Work to be completed –
Work through the records below and copy every line that includes "computer".

>>>

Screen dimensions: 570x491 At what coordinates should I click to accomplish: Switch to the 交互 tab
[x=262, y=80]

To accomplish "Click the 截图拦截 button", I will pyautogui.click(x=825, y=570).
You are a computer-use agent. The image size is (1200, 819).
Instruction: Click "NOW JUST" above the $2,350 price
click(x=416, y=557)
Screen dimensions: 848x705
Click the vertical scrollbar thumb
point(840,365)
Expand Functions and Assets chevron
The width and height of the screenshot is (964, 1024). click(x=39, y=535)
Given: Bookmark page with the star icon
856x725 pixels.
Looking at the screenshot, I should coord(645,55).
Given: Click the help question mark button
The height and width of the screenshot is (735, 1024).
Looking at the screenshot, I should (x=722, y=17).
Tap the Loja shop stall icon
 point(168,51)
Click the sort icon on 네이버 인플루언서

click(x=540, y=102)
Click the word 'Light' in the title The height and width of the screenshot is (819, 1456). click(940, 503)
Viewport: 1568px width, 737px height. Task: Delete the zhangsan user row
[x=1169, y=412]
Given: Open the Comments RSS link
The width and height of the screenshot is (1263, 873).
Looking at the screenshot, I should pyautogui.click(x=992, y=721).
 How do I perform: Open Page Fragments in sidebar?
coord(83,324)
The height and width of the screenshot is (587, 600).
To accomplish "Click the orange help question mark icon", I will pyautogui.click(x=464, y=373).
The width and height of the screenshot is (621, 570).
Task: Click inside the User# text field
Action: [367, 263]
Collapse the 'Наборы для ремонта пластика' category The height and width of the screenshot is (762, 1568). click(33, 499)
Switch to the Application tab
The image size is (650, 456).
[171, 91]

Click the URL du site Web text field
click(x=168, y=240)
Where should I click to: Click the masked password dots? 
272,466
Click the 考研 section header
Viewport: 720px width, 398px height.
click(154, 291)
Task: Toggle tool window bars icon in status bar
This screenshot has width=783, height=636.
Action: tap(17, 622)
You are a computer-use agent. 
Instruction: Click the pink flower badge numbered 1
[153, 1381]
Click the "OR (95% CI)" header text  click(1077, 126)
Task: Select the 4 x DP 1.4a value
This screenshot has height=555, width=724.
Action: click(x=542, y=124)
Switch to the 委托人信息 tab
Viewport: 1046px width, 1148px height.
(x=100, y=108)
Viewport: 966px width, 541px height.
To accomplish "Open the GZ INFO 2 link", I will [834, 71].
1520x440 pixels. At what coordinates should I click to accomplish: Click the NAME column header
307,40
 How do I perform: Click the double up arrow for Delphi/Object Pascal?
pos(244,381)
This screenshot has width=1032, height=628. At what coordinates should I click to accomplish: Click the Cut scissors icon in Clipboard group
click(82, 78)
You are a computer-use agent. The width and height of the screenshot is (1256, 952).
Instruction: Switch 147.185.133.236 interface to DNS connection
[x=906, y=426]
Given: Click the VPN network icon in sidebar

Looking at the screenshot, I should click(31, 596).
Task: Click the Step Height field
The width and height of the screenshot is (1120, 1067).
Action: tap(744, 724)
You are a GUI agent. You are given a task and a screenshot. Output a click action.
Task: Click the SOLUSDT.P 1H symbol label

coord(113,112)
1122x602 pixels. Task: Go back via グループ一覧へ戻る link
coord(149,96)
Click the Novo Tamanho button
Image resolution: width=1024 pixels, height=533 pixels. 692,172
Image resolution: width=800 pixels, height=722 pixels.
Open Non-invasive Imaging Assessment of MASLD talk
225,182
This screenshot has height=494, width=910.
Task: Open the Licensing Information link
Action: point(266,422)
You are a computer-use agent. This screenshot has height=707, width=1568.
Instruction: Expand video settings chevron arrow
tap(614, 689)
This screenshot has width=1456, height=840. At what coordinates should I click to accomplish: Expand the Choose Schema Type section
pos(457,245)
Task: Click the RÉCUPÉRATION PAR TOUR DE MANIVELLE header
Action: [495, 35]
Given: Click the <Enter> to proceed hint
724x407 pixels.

<<<

Exercise answer –
You are a computer-use agent. The image size is (1200, 819).
You are a computer-use agent. 
You are a computer-use agent. The width and height of the screenshot is (1256, 952).
You are a computer-use agent. This screenshot has height=707, width=1568.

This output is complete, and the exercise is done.